Tasks to complete »
A: According to the NAO robot excerpt, what CPU does the NAO v3 have onboard?
B: For each statement, say whether the NAO robot excerpt agrees with it, and quote the words that decide it: (i) The demo was submitted late for the NSF grant package. (ii) NAO v3 has 25 degrees of freedom. (iii) Keith Evan Green is a professor at Cornell.

Excerpt provided »
The interesting line is nao_speak_with_animations. Setting bodyLanguageMode: "contextual" on ALAnimatedSpeech tells the robot to pick gestures from its library that match the meaning of what it is saying, so the words and the body move together.

The demo went into the NSF grant package on time. The robot answered open questions, held context across multi-turn exchanges, and gestured along with what it was saying.

  1. Keith Evan Green is a professor at Cornell whose book Architectural Robotics: Ecosystems of Bits, Bytes, and Biology (MIT Press, 2016) coined the term and frames the field. mitpress.mit.edu/9780262035065.

  2. NAO v3 is a 58 cm humanoid by Aldebaran Robotics (now SoftBank Robotics, now United Robotics Group). Onboard CPU is an Intel Atom Z530 at 1.6 GHz with 1 GB RAM, four-microphone head array, 25 degrees of freedom. aldebaran.com/en/nao.

Stored data entries:
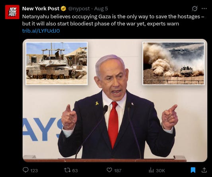Screen dimensions: 212x177
Task: Click the @nypost handle
Action: [x=79, y=9]
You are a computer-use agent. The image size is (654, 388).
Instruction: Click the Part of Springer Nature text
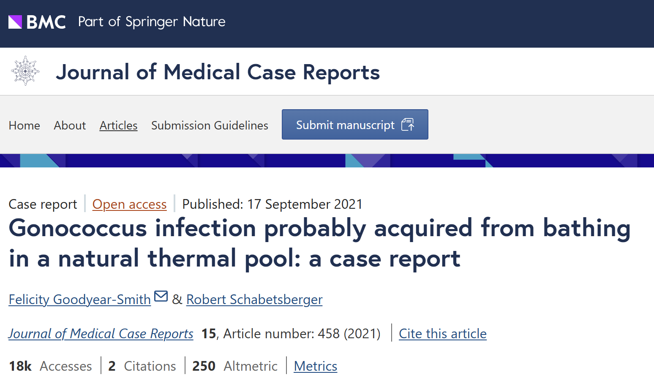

Responses for each task »
A: An Intel Atom Z530 at 1.6 GHz.

B:
(i) No: "The demo went into the NSF grant package on time."
(ii) Yes: "25 degrees of freedom"
(iii) Yes: "Keith Evan Green is a professor at Cornell"